Zostawię was z tym: Co jeśli spojrzysz jeszcze raz na to, co znajome? Jakie ścieżki mogą się otworzyć, jeśli odważysz się spojrzeć na rzeczy inaczej?
Masz historie, których nie chcesz zgłębiać, i narzędzia, których jeszcze nie w pełni wykorzystałeś. Może nadszedł czas, abyś dał sobie pozwolenie na wyprawę w nieznane.
Jak to się mówi:
Do następnego razu,
Benoît
-
PS Kiedy tylko będziesz gotowy, oto dwa sposoby, w jakie mogę Ci pomóc:
1. Un*ck Your Existence: Bezpłatny 6-dniowy kurs:
Zacznij żyć drugim życiem i odkryj swoje prawdziwe przeznaczenie. Przez sześć dni dzielę się strategiami, których użyłam, aby przejść od powierzchownego sukcesu do głębokiego spełnienia. Ten kurs jest Twoim planem uwolnienia się od niespełniających rutyn i dostosowania swojego życia do tego, co naprawdę ma znaczenie. Dołącz do kursu za darmo tutaj.

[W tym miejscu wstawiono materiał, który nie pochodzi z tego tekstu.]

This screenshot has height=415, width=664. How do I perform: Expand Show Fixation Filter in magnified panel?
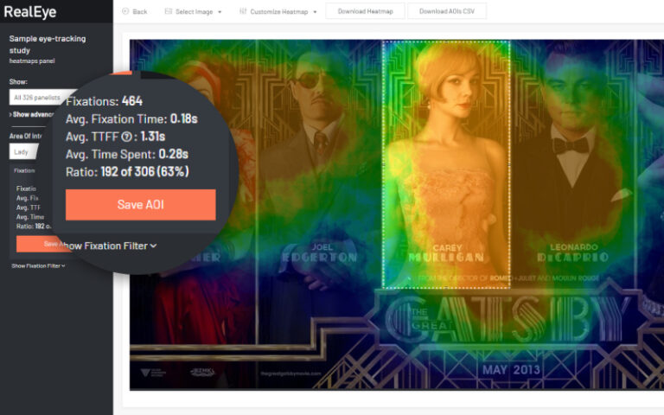pos(112,246)
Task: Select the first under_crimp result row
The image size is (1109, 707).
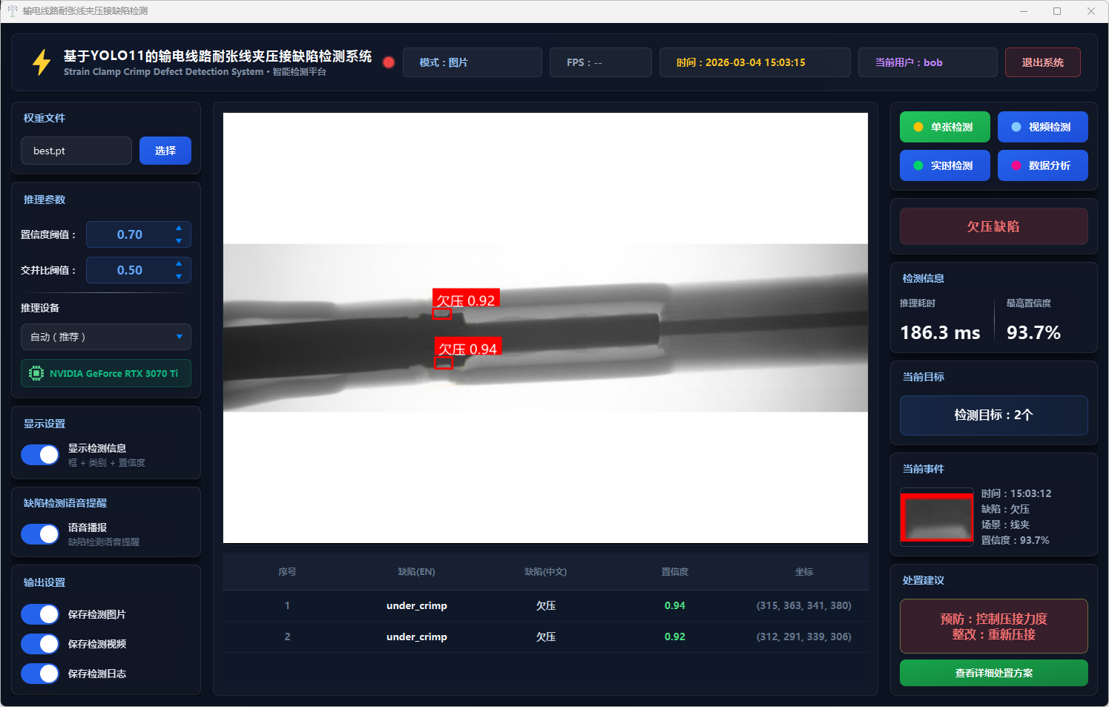Action: pos(545,605)
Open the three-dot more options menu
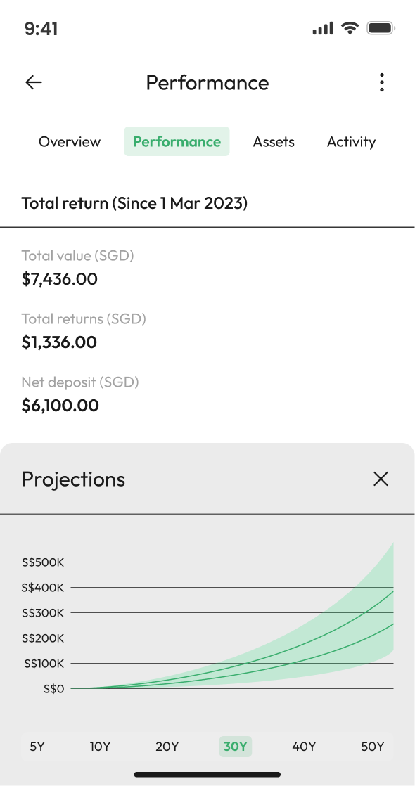This screenshot has height=786, width=415. coord(382,82)
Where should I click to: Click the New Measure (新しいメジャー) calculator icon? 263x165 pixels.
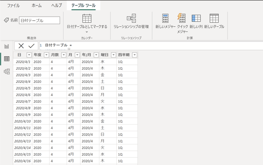[165, 18]
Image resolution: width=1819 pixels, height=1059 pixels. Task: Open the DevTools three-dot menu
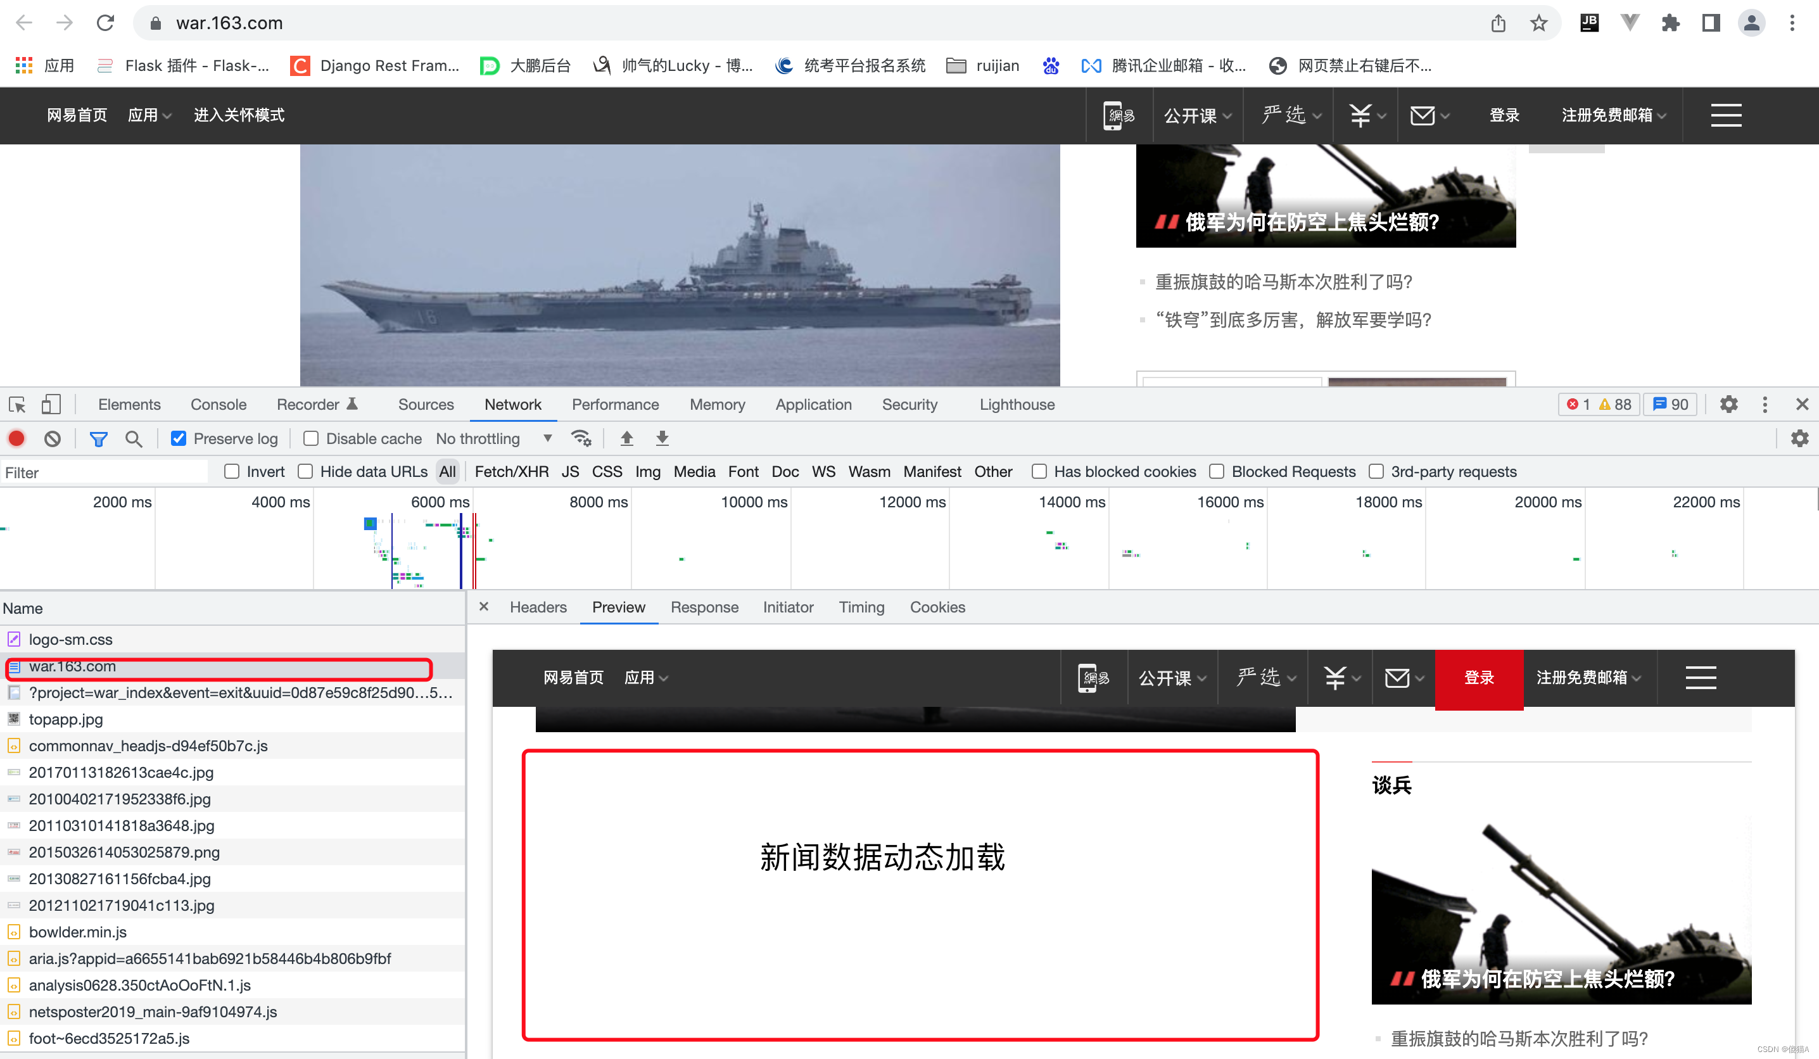coord(1765,404)
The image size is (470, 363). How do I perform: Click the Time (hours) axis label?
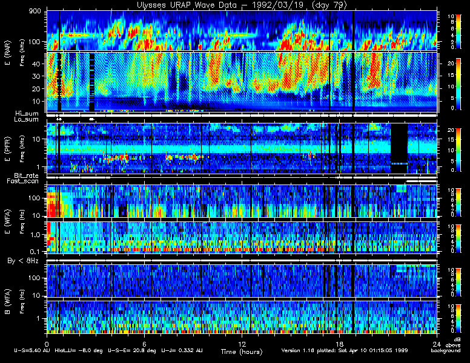coord(242,352)
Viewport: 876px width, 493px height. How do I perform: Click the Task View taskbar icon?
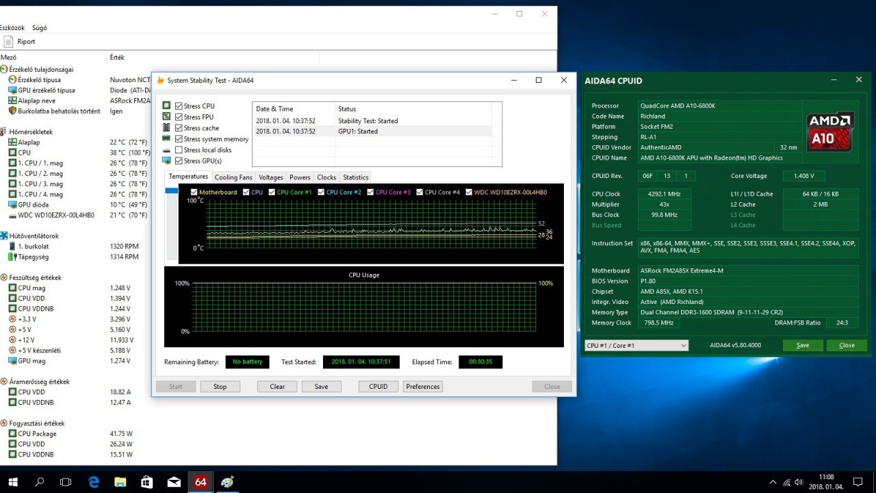(x=66, y=482)
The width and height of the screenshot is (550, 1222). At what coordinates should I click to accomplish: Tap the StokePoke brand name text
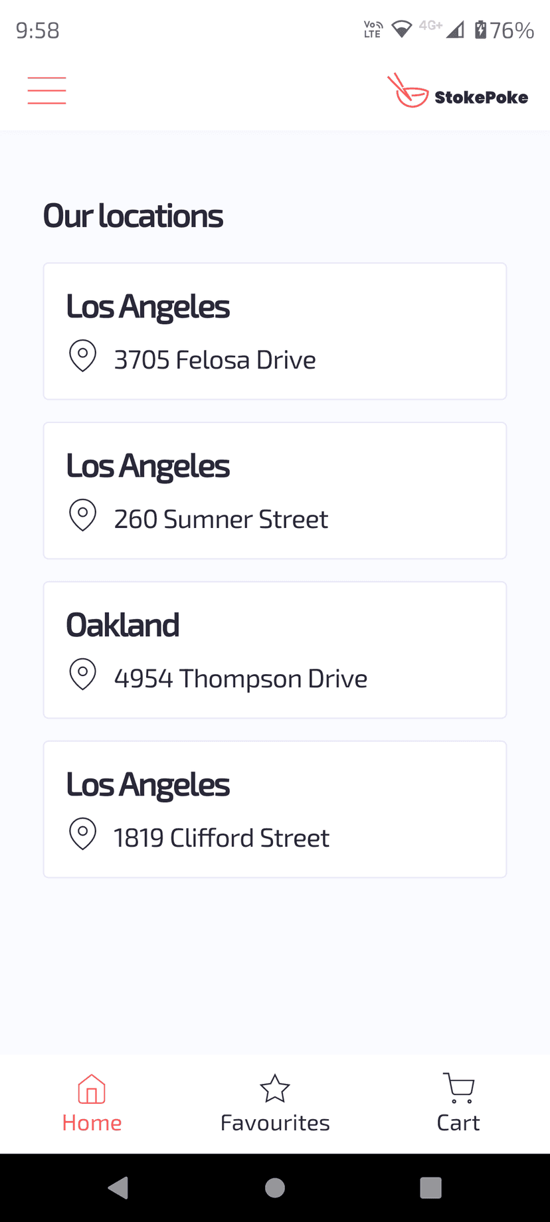tap(482, 97)
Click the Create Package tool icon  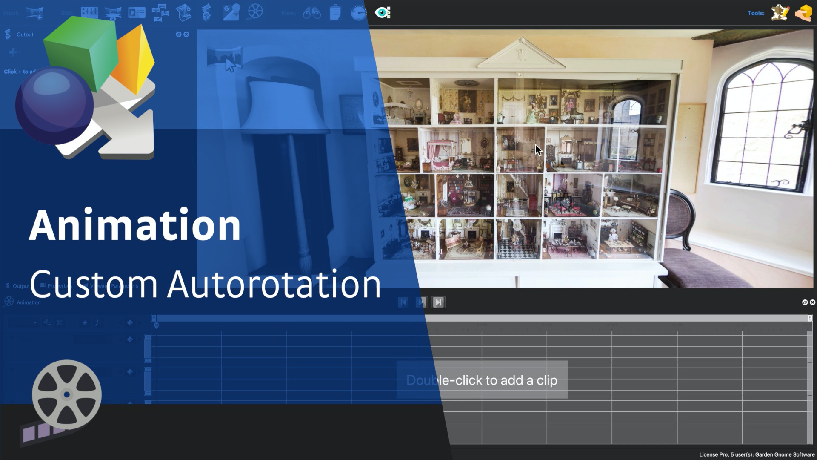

2. Od niepewności do niepowstrzymania:
Pracuj ze mną bezpośrednio, aby przełamać strach i ograniczające przekonania, które powstrzymują Cię przed wkroczeniem w pracę Twojego życia. W ciągu zaledwie czterech tygodni zanurzymy się głęboko, aby odkryć Twoją prawdziwą pasję i zbudować spersonalizowaną mapę drogową do spełnienia. Osiągnąłeś sukces — teraz czas na stworzenie sensu. Złóż wniosek o konsultację tutaj.